Indexing notation like $C . labels [i]$ is used to look up indices in their respective index space in the context. Context extension notation $C, field A$ is primarily used to locally extend relative index spaces, such as label indices. Accordingly, the notation is defined to append at the front of the respective sequence, introducing a new relative index $0$ and shifting the existing ones.

Prose Notation¶

Validation is specified by stylised rules for each relevant part of the abstract syntax. The rules not only state constraints defining when a phrase is valid, they also classify it with a type. The following conventions are adopted in stating these rules.
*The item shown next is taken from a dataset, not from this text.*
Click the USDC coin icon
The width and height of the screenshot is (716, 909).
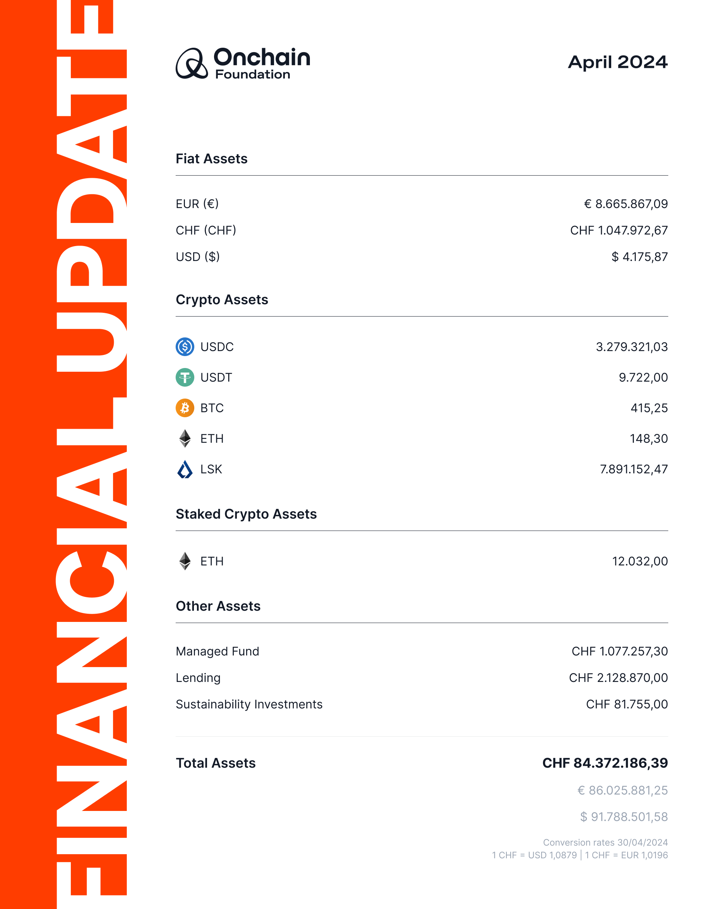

A phrase $A$ is said to be “valid with type $T$ ” if and only if all constraints expressed by the respective rules are met. The form of $T$ depends on what $A$ is.

Note

For example, if $A$ is a function, then $T$ is a function type; for an $A$ that is a global, $T$ is a global type; and so on.
The rules implicitly assume a given context $C$ .
In some places, this context is locally extended to a context $C^{'}$ with additional entries. The formulation “Under context $C^{'}$ , … statement …” is adopted to express that the following statement must apply under the assumptions embodied in the extended context.

Formal Notation¶

Note

This section gives a brief explanation of the notation for specifying typing rules formally. For the interested reader, a more thorough introduction can be found in respective text books. [2]

The proposition that a phrase $A$ has a respective type $T$ is written $A : T$ . In general, however, typing is dependent on a context $C$ . To express this explicitly, the complete form is a judgement $C ⊢ A : T$ , which says that $A : T$ holds under the assumptions encoded in $C$ .
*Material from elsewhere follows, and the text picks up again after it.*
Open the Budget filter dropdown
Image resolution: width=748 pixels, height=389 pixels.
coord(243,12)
The formal typing rules use a standard approach for specifying type systems, rendering them into deduction rules. Every rule has the following general form:

\frac{{premise}_{1} {premise}_{2} \dots {premise}_{n}}{conclusion}

Such a rule is read as a big implication: if all premises hold, then the conclusion holds. Some rules have no premises; they are axioms whose conclusion holds unconditionally. The conclusion always is a judgment $C ⊢ A : T$ , and there is one respective rule for each relevant construct $A$ of the abstract syntax.

Note

For example, the typing rule for the $i 32 . add$ instruction can be given as an axiom:

\frac{}{C ⊢ i 32 . add : [i 32 i 32] \to [i 32]}

The instruction is always valid with type $[i 32 i 32] \to [i 32]$ (saying that it consumes two $i 32$ values and produces one), independent of any side conditions.
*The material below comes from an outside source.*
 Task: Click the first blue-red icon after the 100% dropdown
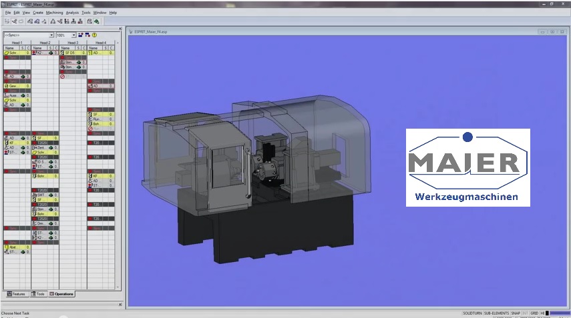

An instruction like $local . get$ can be typed as follows:

\frac{C . locals [x] = t}{C ⊢ local . get x : [] \to [t]}

Here, the premise enforces that the immediate local index $x$ exists in the context. The instruction produces a value of its respective type $t$ (and does not consume any values). If $C . locals [x]$ does not exist then the premise does not hold, and the instruction is ill-typed.

Finally, a structured instruction requires a recursive rule, where the premise is itself a typing judgement:

\frac{C ⊢ blocktype : [t_{1}^{*}] \to [t_{2}^{*}] C, label [t_{2}^{*}] ⊢ {instr}^{*} : [t_{1}^{*}] \to [t_{2}^{*}]}{C ⊢ block blocktype {instr}^{*} end : [t_{1}^{*}] \to [t_{2}^{*}]}

A $block$ instruction is only valid when the instruction sequence in its body is. Moreover, the result type must match the block’s annotation $blocktype$ . If so, then the $block$ instruction has the same type as the body. Inside the body an additional label of the corresponding result type is available, which is expressed by extending the context $C$ with the additional label information for the premise.